Supplied material section start

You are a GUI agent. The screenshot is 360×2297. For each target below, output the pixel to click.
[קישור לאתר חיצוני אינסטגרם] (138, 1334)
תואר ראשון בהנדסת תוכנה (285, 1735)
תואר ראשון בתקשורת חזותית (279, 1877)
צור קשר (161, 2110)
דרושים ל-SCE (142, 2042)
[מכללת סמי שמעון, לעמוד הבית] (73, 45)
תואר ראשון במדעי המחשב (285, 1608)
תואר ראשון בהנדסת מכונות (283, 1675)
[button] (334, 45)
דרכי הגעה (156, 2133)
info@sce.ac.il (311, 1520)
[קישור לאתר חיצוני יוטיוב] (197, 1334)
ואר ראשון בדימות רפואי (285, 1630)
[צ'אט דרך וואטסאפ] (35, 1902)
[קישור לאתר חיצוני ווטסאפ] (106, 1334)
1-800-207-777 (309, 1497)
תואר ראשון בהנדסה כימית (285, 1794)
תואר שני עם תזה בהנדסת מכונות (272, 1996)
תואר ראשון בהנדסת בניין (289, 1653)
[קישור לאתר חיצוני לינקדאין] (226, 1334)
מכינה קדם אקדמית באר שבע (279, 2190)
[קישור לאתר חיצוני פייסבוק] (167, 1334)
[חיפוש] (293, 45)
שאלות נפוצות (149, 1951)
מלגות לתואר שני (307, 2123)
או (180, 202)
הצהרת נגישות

Supplied material section end

The response should consist of every record above, reproduced exactly.

You are a GUI agent. The screenshot is 360×2297. For each target below, output the pixel to click.
[קישור לאתר חיצוני אינסטגרם] (138, 1334)
תואר ראשון בהנדסת תוכנה (285, 1735)
תואר ראשון בתקשורת חזותית (279, 1877)
צור קשר (161, 2110)
דרושים ל-SCE (142, 2042)
[מכללת סמי שמעון, לעמוד הבית] (73, 45)
תואר ראשון במדעי המחשב (285, 1608)
תואר ראשון בהנדסת מכונות (283, 1675)
[button] (334, 45)
דרכי הגעה (156, 2133)
info@sce.ac.il (311, 1520)
[קישור לאתר חיצוני יוטיוב] (197, 1334)
ואר ראשון בדימות רפואי (285, 1630)
[צ'אט דרך וואטסאפ] (35, 1902)
[קישור לאתר חיצוני ווטסאפ] (106, 1334)
1-800-207-777 (309, 1497)
תואר ראשון בהנדסה כימית (285, 1794)
תואר שני עם תזה בהנדסת מכונות (272, 1996)
תואר ראשון בהנדסת בניין (289, 1653)
[קישור לאתר חיצוני לינקדאין] (226, 1334)
מכינה קדם אקדמית באר שבע (279, 2190)
[קישור לאתר חיצוני פייסבוק] (167, 1334)
[חיפוש] (293, 45)
שאלות נפוצות (149, 1951)
מלגות לתואר שני (307, 2123)
או (180, 202)
הצהרת נגישות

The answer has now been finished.